In May 2013, the College Senate passed the Responsible Community Action Policy. Although New York’s Good Samaritan Law, signed by Gov. Andrew Cuomo in 2011, offers legal protection for minors who have consumed alcohol and called in medical emergencies, Geneseo students are not exempt from Student Code of Conduct policies. In order to make sure students were not hesitant to call in help for their classmates in need, several students rallied to pass some basic form of medical amnesty for Geneseo. Unfortunately, the Responsible Community Action Policy is a step in the wrong direction, essentially codifying an ineffective, quasi-zero-tolerance policy, while doing little to abrogate student hesitancy.
The one-page policy change is steeped in cognitive dissonance: On the one hand, it accepts that fear of punishment might deter students from calling in emergencies – or at the very least make them waste valuable time weighing the consequences – and on the other, it does nothing to fix it.
Sure, the new Responsible Community Action Policy provides for one Get Out of Jail Free card, but even that is left in question with statements like, “This [change in policy] does not preclude conduct action for other violations of the Student Code of Conduct associated with underage drinking” and “Students under the legal drinking age who take affirmative action … may be exempt from student conduct sanctions for the possession and consumption of alcohol by an underage student.”
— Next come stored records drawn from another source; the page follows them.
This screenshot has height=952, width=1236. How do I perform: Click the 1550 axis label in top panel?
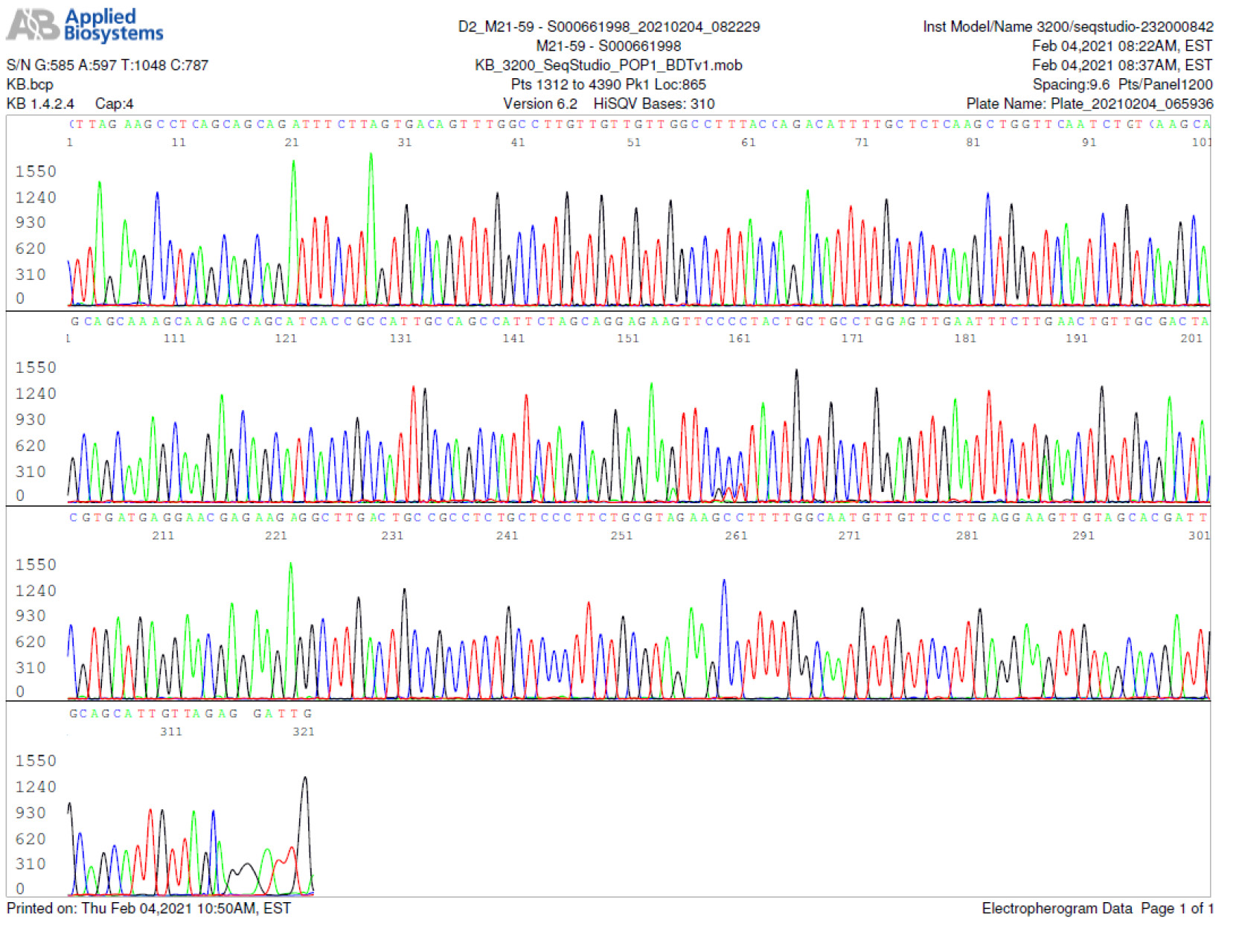pyautogui.click(x=36, y=172)
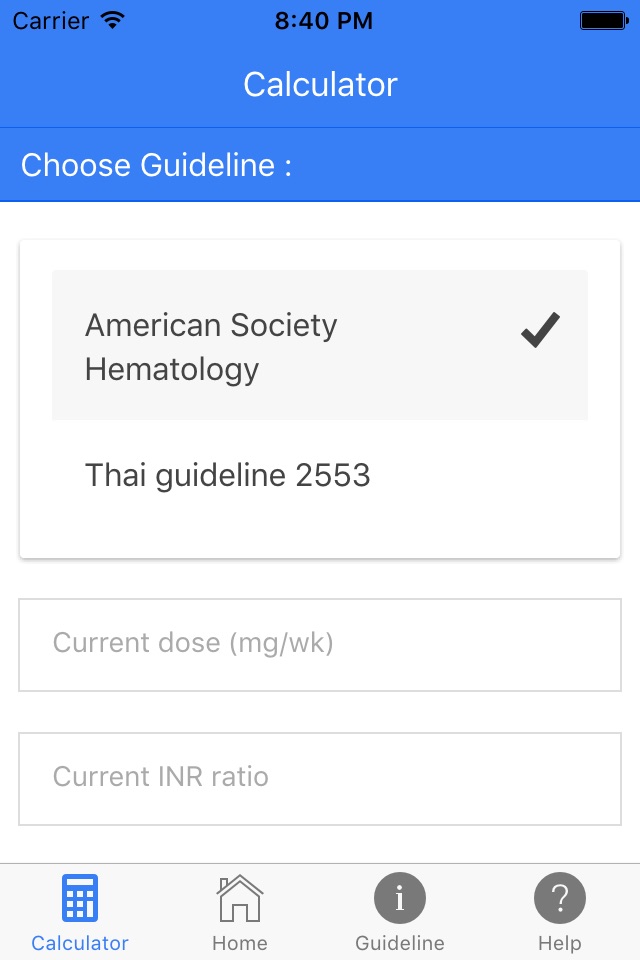The image size is (640, 960).
Task: Tap the checkmark beside American Society Hematology
Action: (540, 330)
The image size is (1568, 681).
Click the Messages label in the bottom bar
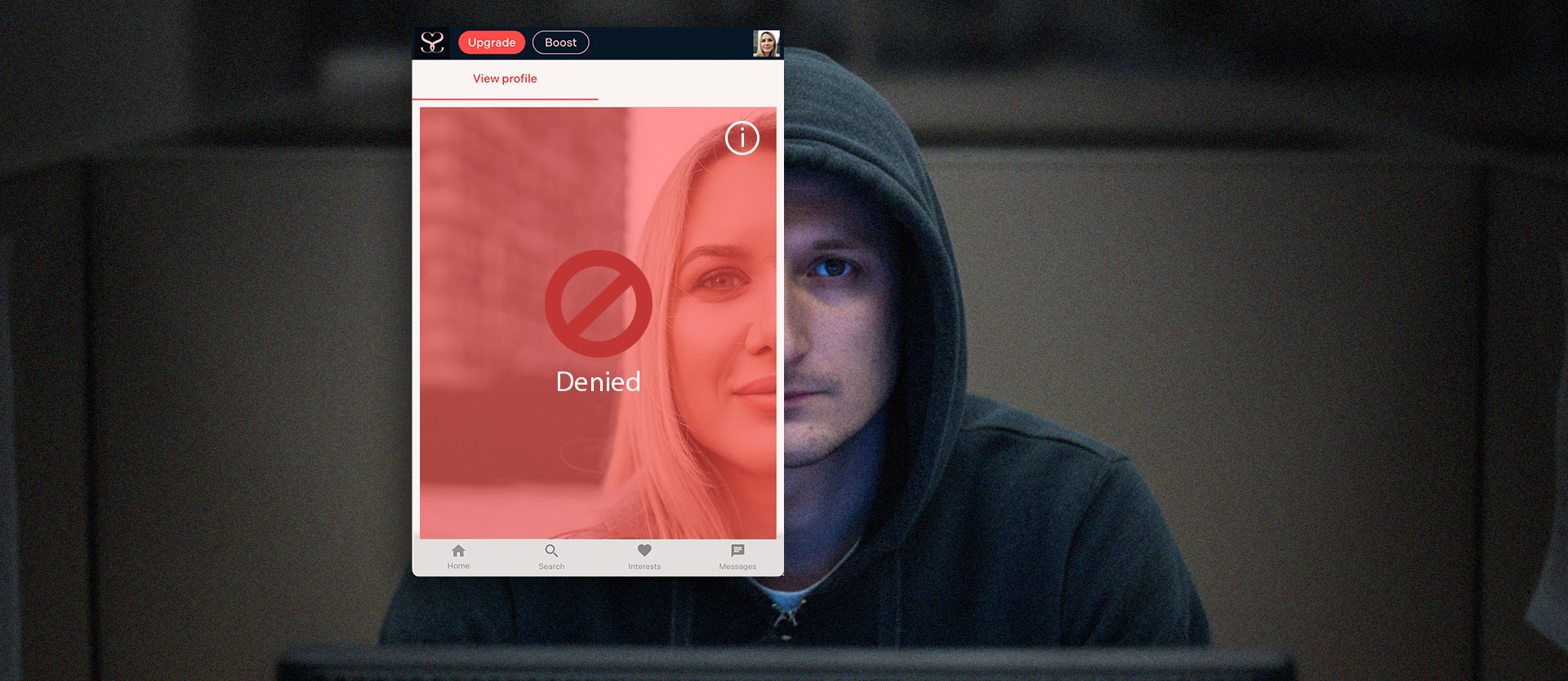(737, 567)
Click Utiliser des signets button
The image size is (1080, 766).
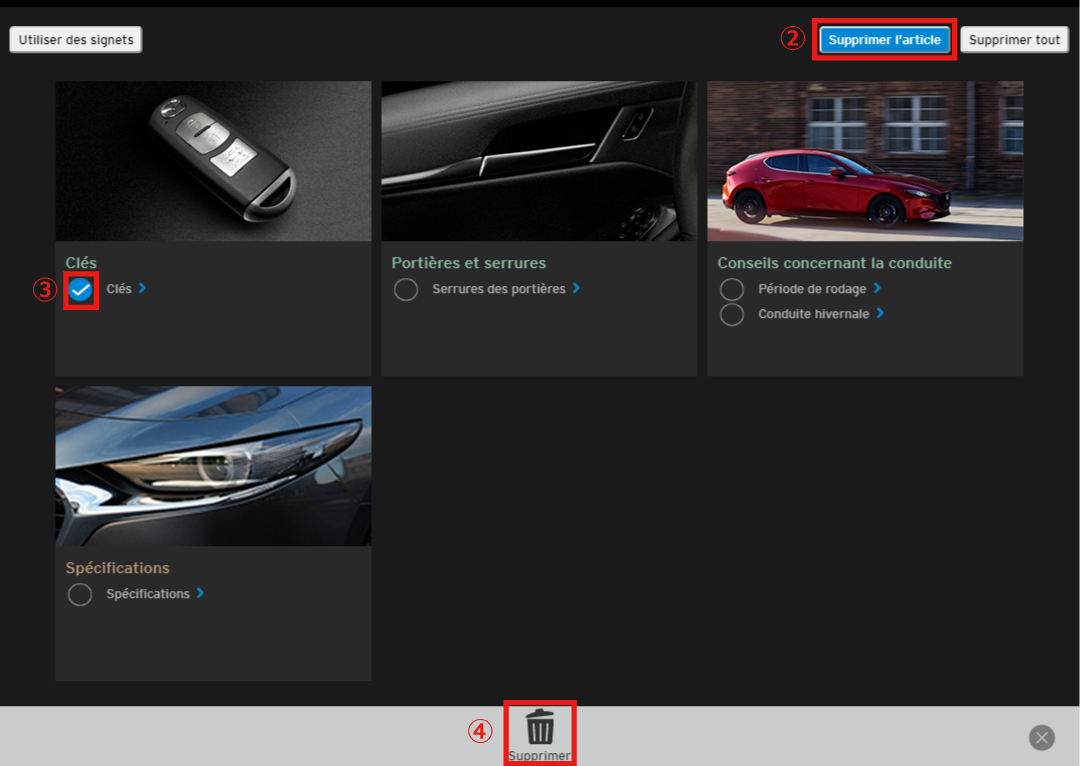[77, 40]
This new pseudo-medical amnesty policy is far from a model of Cuomo’s Good Samaritan 911 bill. It will do very little, if anything, to ease the tensions or hesitancy of students in reporting a medical emergency.
It is not, of course, to say that Geneseo students will not step up to the plate to help out their classmates; what is really important is the time one might spend worrying over the consequences of reporting the emergency that could have been essential to getting an emergency medical technician on the scene.
The new policy succeeds in removing all repercussions of underage drinking or illicit drugs for a student who has been the victim of sexual assault. While this is a great first step to achieving full medical amnesty at Geneseo, and a great victory in curtailing sexual abuse, the acceptance that doling out punishment under the code of conduct might deter some students from reporting emergencies undermines the rest of the policy change.
It’s a shame that such a potentially monumental change in policy has to be marred in weak language and a rigid ideology that can do nothing but slow progress. The campus’ hard limit is on “forgiving” students who choose to “Stand Up,” as well as the fact that this excusal is not even guaranteed renders the vast majority of the policy change useless.
Students will continue to hesitate on calling for help, and every second wasted over such a poorly thought out change in the code of conduct is a second wasted for people who need help as soon as possible.